**REQUEST:**
Arrange the lines of the records below as a numbered list, omitting any blank lines. Begin at the line that contains "You are a GUI" and stop after the line that contains "Action: click(956, 16)".

**MATERIAL SUPPLIED:**
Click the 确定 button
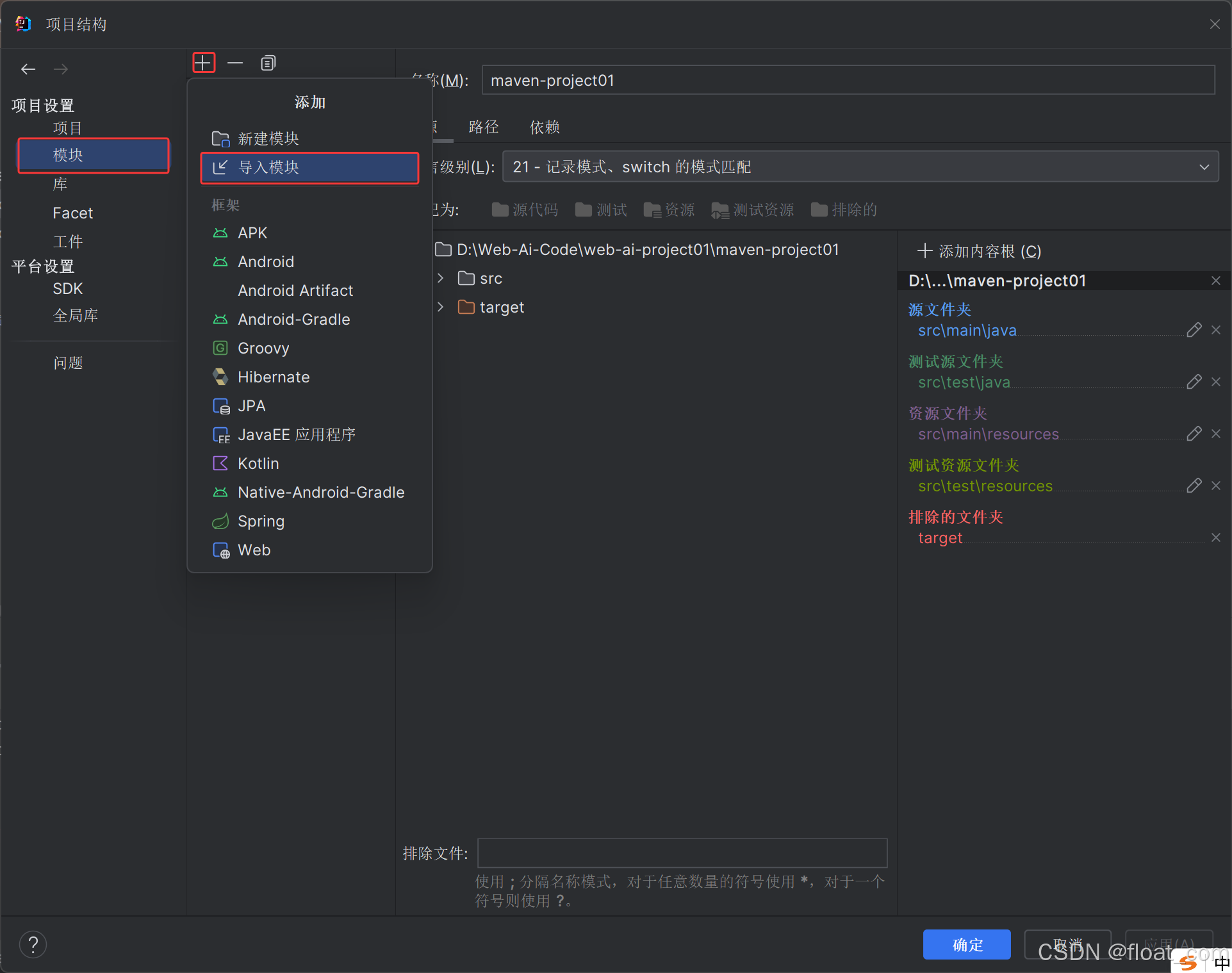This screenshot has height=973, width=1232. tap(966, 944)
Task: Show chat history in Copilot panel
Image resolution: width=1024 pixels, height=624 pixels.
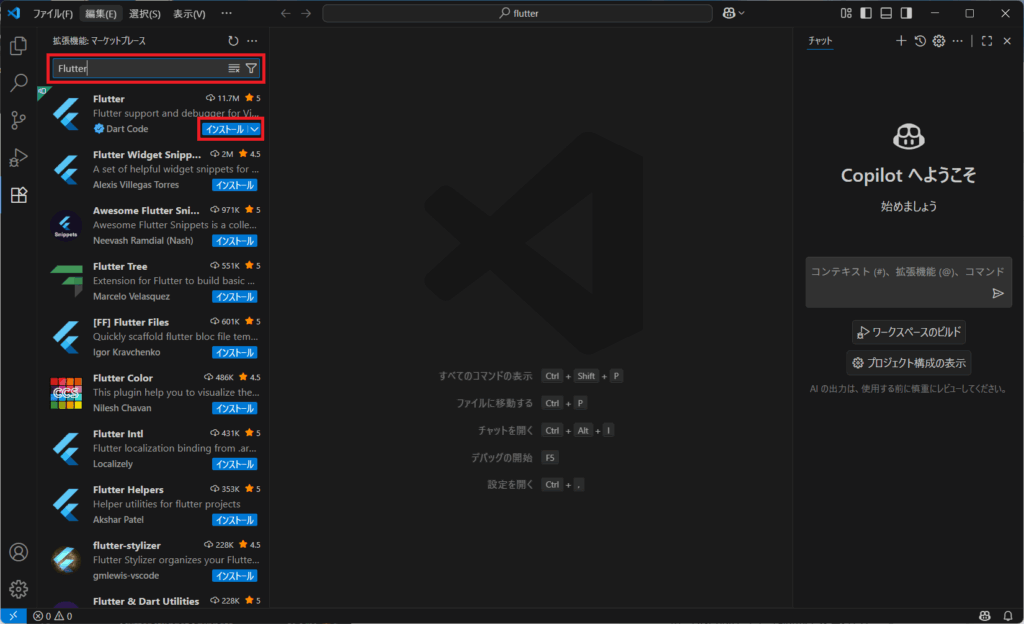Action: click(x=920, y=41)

---

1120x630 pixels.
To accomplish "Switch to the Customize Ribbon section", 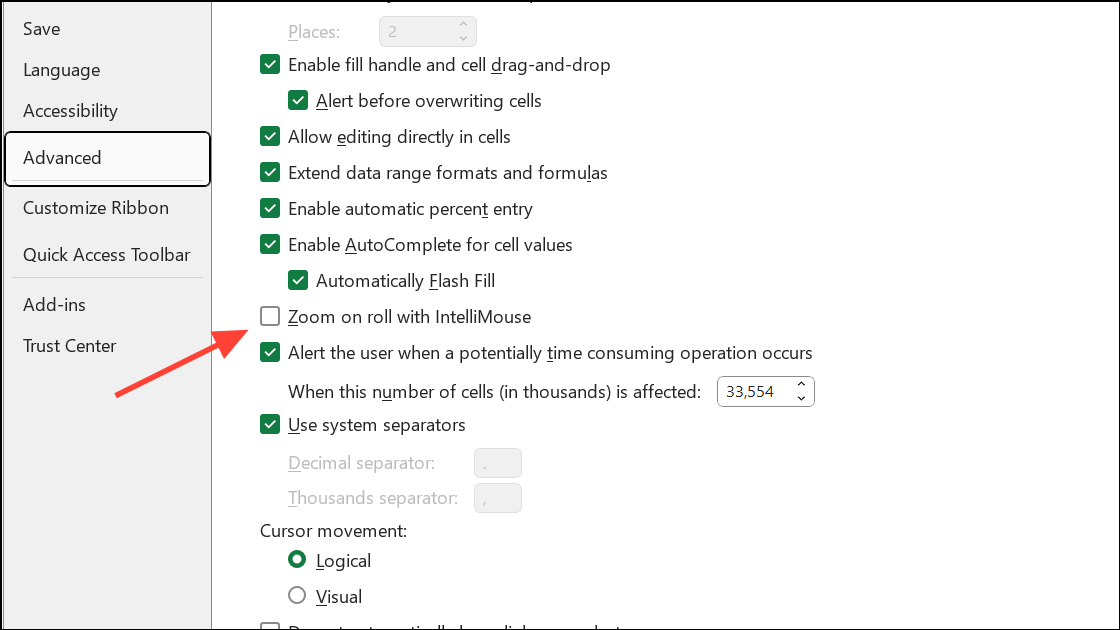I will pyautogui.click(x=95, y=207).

---

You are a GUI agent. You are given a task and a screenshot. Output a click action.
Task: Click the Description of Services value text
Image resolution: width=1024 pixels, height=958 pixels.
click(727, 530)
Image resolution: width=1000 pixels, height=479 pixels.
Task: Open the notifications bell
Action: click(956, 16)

**REPLY:**
1. You are a GUI agent. You are given a task and a screenshot. Output a click action.
2. Task: Click the Description of Services value text
3. Image resolution: width=1024 pixels, height=958 pixels.
4. click(727, 530)
5. Image resolution: width=1000 pixels, height=479 pixels.
6. Task: Open the notifications bell
7. Action: click(956, 16)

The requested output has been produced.